WHAT IS REQUIRED:
In the data below, take the lines from the one containing "Digital Writers' Room [button] (82, 199)" through the one containing "GSA Basic Needs" and write them out again, swapping "Office Hours" for "Drop-In Hours" and leaving everything else the same.

EXERCISE MATERIAL:
◇ ◇ ◇ ◇

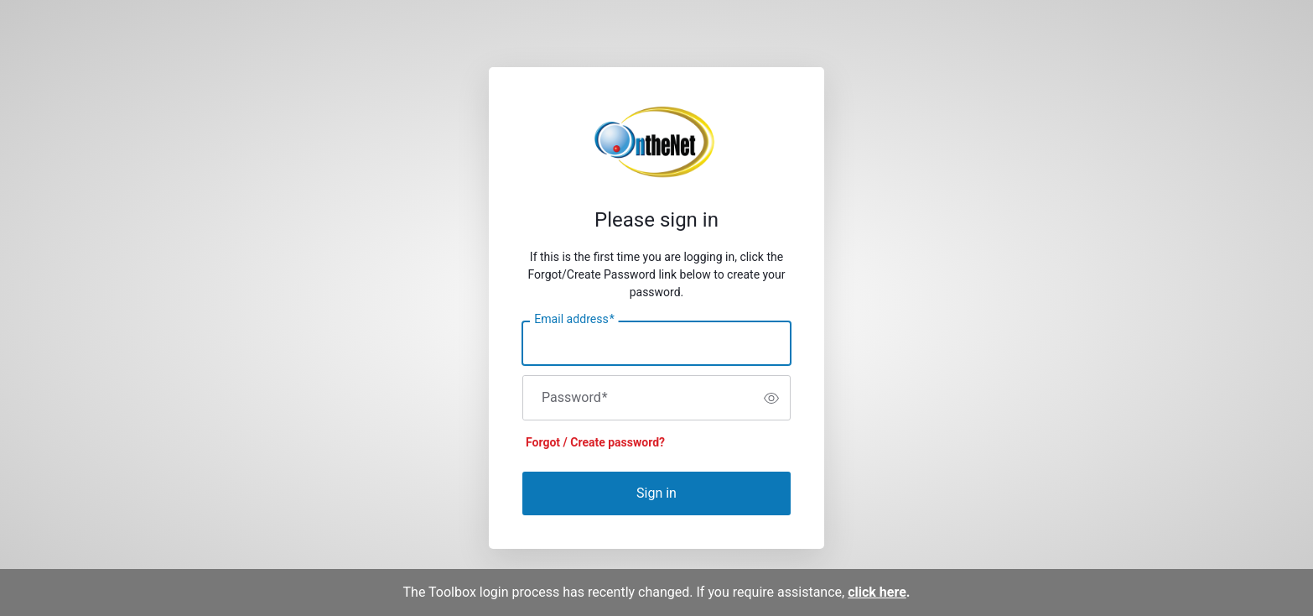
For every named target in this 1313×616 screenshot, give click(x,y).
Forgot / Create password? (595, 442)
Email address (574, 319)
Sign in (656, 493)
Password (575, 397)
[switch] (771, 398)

◇ ◇ ◇ ◇

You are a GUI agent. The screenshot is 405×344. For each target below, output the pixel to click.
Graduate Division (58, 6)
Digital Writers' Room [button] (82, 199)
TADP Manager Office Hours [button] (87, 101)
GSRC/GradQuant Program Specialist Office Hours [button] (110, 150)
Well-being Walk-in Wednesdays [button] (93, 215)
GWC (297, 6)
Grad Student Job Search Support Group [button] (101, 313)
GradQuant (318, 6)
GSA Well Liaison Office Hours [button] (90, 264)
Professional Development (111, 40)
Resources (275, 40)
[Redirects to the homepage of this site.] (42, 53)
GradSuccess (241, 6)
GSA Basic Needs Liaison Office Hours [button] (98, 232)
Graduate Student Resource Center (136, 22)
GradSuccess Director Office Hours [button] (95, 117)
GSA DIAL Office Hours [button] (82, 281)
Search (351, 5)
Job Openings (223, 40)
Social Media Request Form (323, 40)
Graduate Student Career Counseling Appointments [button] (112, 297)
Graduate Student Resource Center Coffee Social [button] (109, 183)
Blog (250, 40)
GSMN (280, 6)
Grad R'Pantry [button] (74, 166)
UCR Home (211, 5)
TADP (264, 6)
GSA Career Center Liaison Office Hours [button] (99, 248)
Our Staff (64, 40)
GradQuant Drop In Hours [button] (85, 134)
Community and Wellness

◇ ◇ ◇ ◇

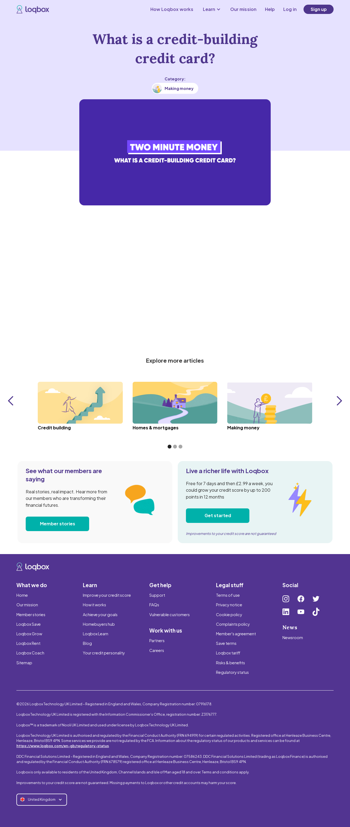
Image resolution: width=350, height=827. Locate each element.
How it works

◇ ◇ ◇ ◇

REPLY TO THE EXERCISE:
Digital Writers' Room [button] (82, 199)
TADP Manager Drop-In Hours [button] (87, 101)
GSRC/GradQuant Program Specialist Drop-In Hours [button] (110, 150)
Well-being Walk-in Wednesdays [button] (93, 215)
GWC (297, 6)
Grad Student Job Search Support Group [button] (101, 313)
GradQuant (318, 6)
GSA Well Liaison Drop-In Hours [button] (90, 264)
Professional Development (111, 40)
Resources (275, 40)
[Redirects to the homepage of this site.] (42, 53)
GradSuccess (241, 6)
GSA Basic Needs Liaison Drop-In Hours [button] (98, 232)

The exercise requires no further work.